1. Field of the Invention
The present invention relates to an apparatus for recording signals such as image signals on a disk recording medium and, more particularly, to control of management information of recorded signals.
2. Related Background Art
Conventionally, a video tape recorder which records analog video signals on magnetic tapes is available as an image recording apparatus for recording video signals on a recording medium. However, with rapid progress of digital signal processing technologies, digital recording/playback apparatuses which record analog video signals on a recording medium by converting the signals into digital video signals are becoming popular at present.
Such digital recording/playback apparatuses include a digital VTR, a digital video disk apparatus which records signals on a solid-state disk or magnetooptical disk, and a solid-state memory video apparatus which records signals in a solid-state memory such as a flash memory or an SRAM.
These digital recording/playback apparatuses load a video signal obtained by an image pickup device such as a CCD and convert the signal into a digital signal by A/D conversion. The apparatuses reduce the information amount by compression-encoding this digital video signal. In this manner, these apparatuses can record a large amount of image information in a small recording capacity.
Schemes used as this compression encoding are discrete cosine transform (to be referred to as DCT hereinafter) which is orthogonal transformation having the highest compression efficiency, and a variable-length coding scheme. To perform compression encoding, a single image is first segmented into a plurality of blocks each having x horizontal pixels and y vertical pixels, and DCT transform is performed for each block. A DCT coefficient after the transform is divided by a certain divisor, and the remainder is rounded, thereby performing quantization. By using the characteristic that a quantized image is concentrated in low-frequency components, the number of bits of high-frequency components is reduced. In this way, the information amount is greatly reduced.
The information amount can be further compressed by performing variable-length encoding, e.g., Huffman coding, which assigns to the quantized data a code length corresponding to the occurrence frequency of the data.
Furthermore, greater compression can be attained by combining interframe predictive encoding which calculates the difference between frames, by using the characteristic that a motion image has a strong correlation between frames.
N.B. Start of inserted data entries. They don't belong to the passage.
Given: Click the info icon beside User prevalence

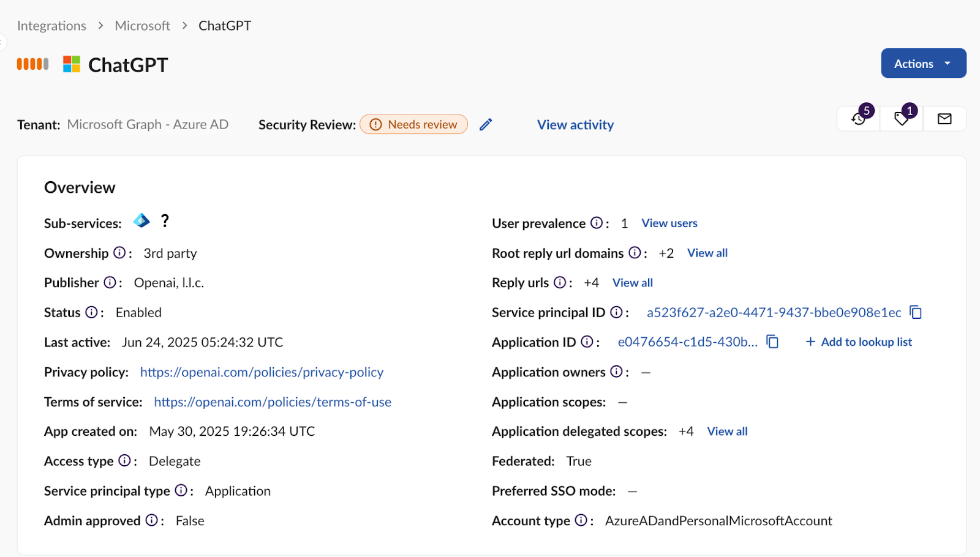Looking at the screenshot, I should pyautogui.click(x=597, y=223).
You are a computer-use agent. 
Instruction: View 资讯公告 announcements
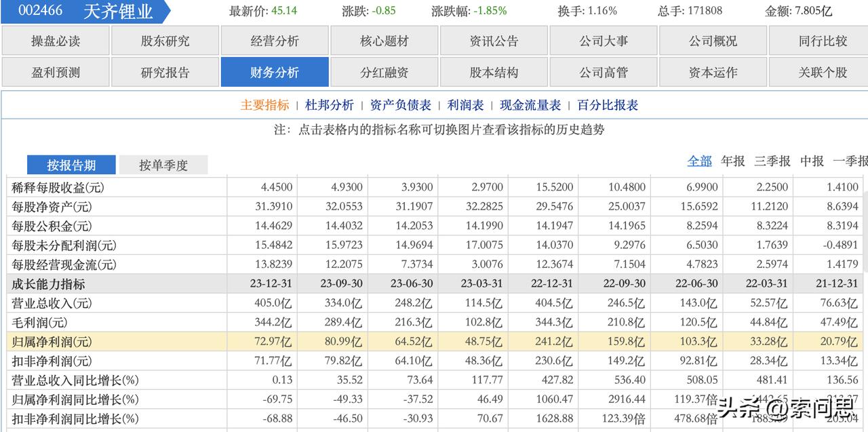(494, 41)
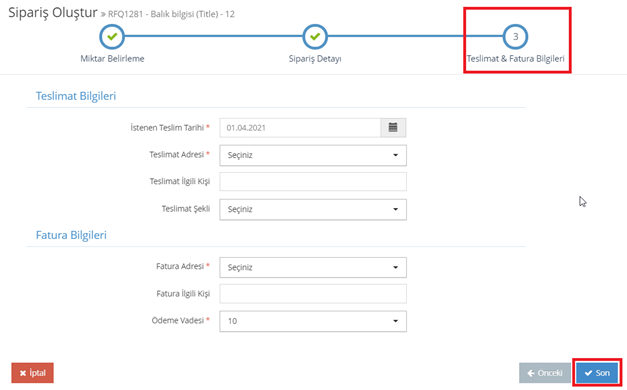
Task: Click the Miktar Belirleme step checkmark circle
Action: pos(112,36)
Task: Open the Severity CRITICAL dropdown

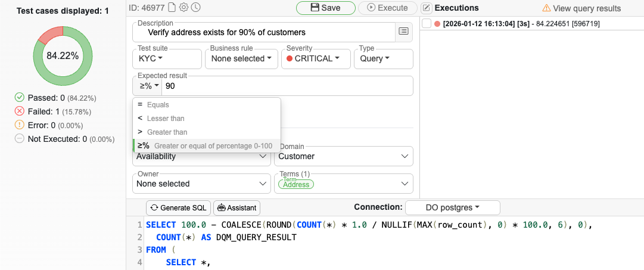Action: [x=313, y=58]
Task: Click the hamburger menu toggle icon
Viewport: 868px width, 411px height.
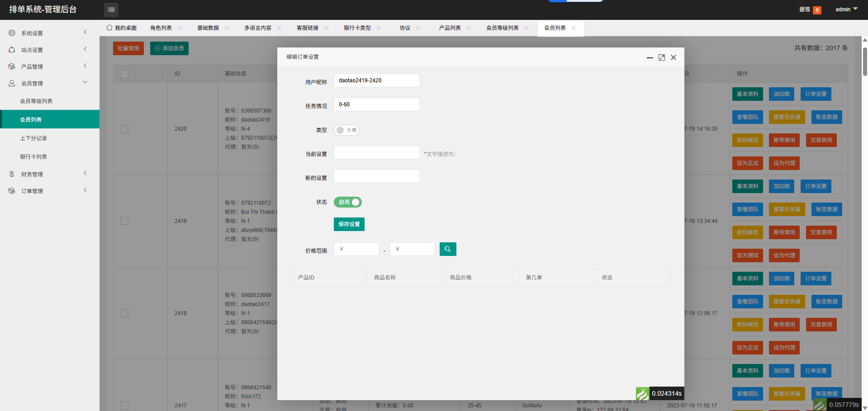Action: [x=111, y=9]
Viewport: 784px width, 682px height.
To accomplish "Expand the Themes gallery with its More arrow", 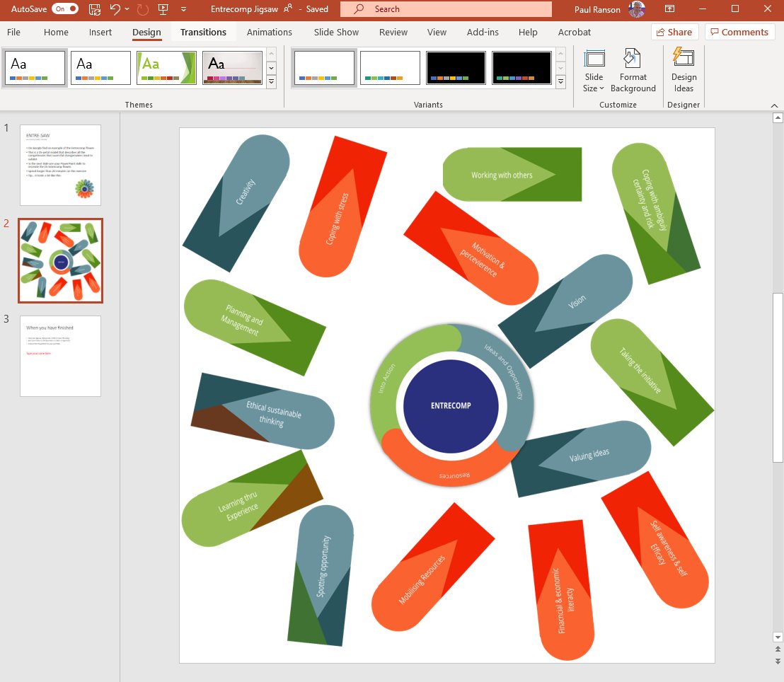I will click(271, 81).
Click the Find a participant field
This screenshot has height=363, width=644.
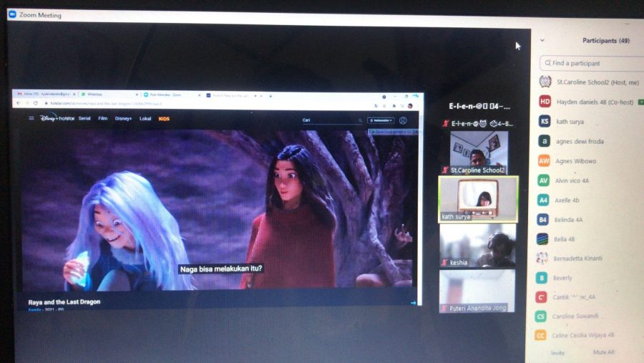pyautogui.click(x=587, y=63)
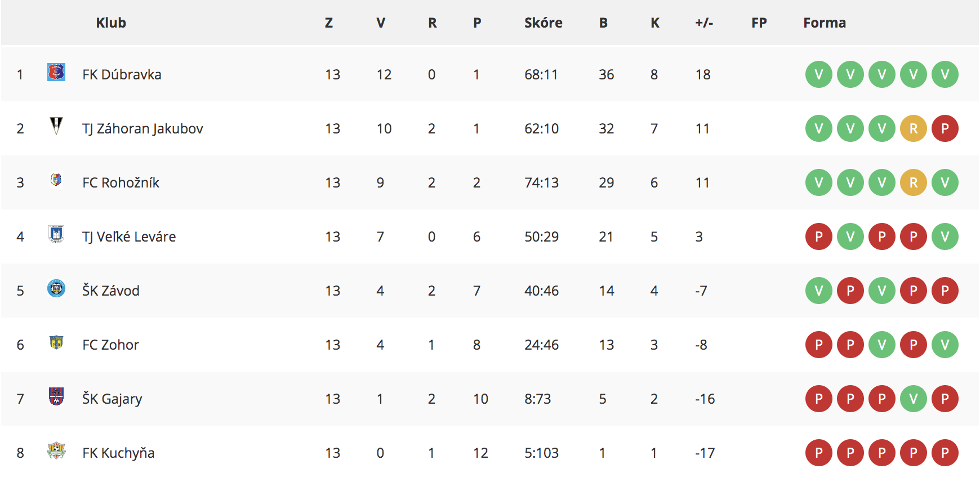Screen dimensions: 980x482
Task: Click the Klub column header
Action: tap(111, 23)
Of this type of recording/playback apparatuses, the capacities of disk media of disk apparatuses are rapidly increasing in recent years. Consequently, apparatuses which record and play not only audio signals but video signals in and from a disk medium for a long time have been proposed. For example, a technique has been proposed which uses a recording format based on high-efficiency encoding such as MPEG using, e.g., DCT and variable-length encoding described above, and which can realize a recording/playback apparatus which records video signals for one hour or more at data rates of about 4 Mbps and 10 Mbps. Furthermore, disk media themselves are being reliably decreased in size and increased in capacity.
In an image recording apparatus which records video signals on a disk medium by reducing the information amount by compressing the signals by combining the aforementioned compression techniques, the information amount varies in accordance with an image because variable-length encoding is used. Therefore, a rate control means for holding the information amount constant is used to uniformize the recording rate of images, thereby recording images in a predetermined recording media capacity within a predetermined time.
This rate control uniformizes the rate by writing compressed data having variations into a certain predetermined buffer and reading out the data at a constant rate. That is, buffer control is performed such that if the data may exceed a predetermined value of the buffer, the quantization level described above is increased to raise the compression ratio; if the buffer does not satisfy the predetermined value, the quantization level is decreased to lower the compression ratio.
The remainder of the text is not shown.